In Tam and Brunetti, the Court held that the Lanham Act's registration system could run afoul of the First Amendment. Prior to those decisions, the Trademark Office could refuse registration to immoral, scandalous, or disparaging marks.

The Tam Court addressed whether Congress could prohibit registration of disparaging marks. It held that "[t]rademarks are private, not government, speech," and therefore, enjoy the protection of the First Amendment. But the Court split 4-4 on the test to apply. Justice Alito (joined by Chief Justice Roberts and Justices Thomas and Breyer) argued that even under Central Hudson's intermediate scrutiny, the Lanham Act's viewpoint discrimination could not pass constitutional muster. Justice Kennedy (joined by Justices Ginsburg, Sotomayor, and Kagan) would have concluded that heightened scrutiny applied -- even if the speech was commercial.

In Brunetti, the Court took up whether Congress could prohibit registration of "immoral" or "scandalous" marks. The Court held those prohibitions were unconstitutional viewpoint discrimination, in a majority decision. However, Chief Justice Roberts, Justice Sotomayor, and Justice Breyer (in separate opinions) dissented in part. Everyone agreed that prohibiting "immoral" registrations violated the Constitution. But Roberts, Sotomayor, and Breyer would have held differently for "scandalous." Applying a limiting construction to save the provision, they would have held that viewpoint-neutral content discrimination was permissible in a federal system of trademark registrations, which is (according to Justice Sotomayor) "in essence, an opportunity to include one's trademark on a list and thereby secure the ancillary benefits that come with registration." And as the Chief Justice put it: "The First Amendment protects the freedom of speech, it does not require the Government to give aid and comfort to those using obscene, vulgar, and profane modes of expression."

Arguments at the Court

The parties agree on the core First Amendment principles. But they disagree on how best to characterize the trademark registration system.

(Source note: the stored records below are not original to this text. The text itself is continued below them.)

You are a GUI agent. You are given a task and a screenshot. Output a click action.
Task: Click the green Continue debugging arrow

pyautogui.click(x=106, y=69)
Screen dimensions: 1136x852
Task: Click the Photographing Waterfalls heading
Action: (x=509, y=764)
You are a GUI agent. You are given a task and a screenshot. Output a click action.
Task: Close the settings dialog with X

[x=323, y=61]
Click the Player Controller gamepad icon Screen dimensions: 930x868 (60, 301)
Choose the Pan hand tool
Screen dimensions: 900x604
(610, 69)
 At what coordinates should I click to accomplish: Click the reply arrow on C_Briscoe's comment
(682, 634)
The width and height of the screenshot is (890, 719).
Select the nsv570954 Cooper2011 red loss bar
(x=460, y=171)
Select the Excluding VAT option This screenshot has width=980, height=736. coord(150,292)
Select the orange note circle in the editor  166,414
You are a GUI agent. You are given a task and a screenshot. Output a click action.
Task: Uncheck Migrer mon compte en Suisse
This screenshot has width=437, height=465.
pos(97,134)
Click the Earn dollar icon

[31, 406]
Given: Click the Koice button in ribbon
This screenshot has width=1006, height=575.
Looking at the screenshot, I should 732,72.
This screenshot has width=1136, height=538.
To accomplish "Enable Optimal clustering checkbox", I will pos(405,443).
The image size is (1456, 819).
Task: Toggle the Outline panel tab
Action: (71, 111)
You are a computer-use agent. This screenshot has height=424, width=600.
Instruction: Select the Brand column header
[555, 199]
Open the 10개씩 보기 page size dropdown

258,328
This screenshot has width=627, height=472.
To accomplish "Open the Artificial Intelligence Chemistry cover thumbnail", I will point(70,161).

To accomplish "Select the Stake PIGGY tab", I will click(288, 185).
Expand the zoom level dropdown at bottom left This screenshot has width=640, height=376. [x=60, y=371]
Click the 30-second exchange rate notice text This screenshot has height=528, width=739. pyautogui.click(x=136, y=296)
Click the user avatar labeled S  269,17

The government conceives of the federal trademark registration system as a condition on government benefits. Because registration is not required to own or enforce a mark, it does not restrict speech. Instead, federal registration is a benefit Congress bestows on some trademarks, and it has broad latitude to limit the availability of those government benefits through viewpoint-neutral registration criteria. Using someone else's name for your own commercial benefit is classic commercial appropriation. Even if it can serve as a trademark, the government may reasonably decline to reward or associate itself with that appropriation. And because registration provides certain enhancements to enforcement efforts, the "anomalous effect" of forcing registration "is to vest respondent with a First Amendment right to prevent others from speaking and to obtain the government's assistance in that endeavor." Because Tam and Brunetti involved viewpoint discrimination, they have little impact here.

Elster disagrees with the government's view that the trademark registration system is a condition on government benefits. According to him, Tam noted that refusal to register imposes a "First Amendment burden" on speech, which requires heightened scrutiny. As the government fails to satisfy (or even argue) intermediate scrutiny, on this understanding the provision would be unconstitutional. He also sees less daylight between this case and the Court's prior cases. In particular, he emphasizes that the congressional purpose of this provision was linked directly--by the bill's authors--with the provisions invalidated by Tam and Brunetti. According to Elster, the provision disadvantages content, is speaker-based, and "verges on viewpoint discrimination"--and therefore is subject to heightened First Amendment scrutiny.

Listening In

The Court did not characterize the broader trademark registration system in Tam and Brunetti; it only addressed the narrow provisions. But here, how the justices characterize the system will greatly influence the outcome. So, while the case is an as-applied challenge, it will be closely watched for its broader impact.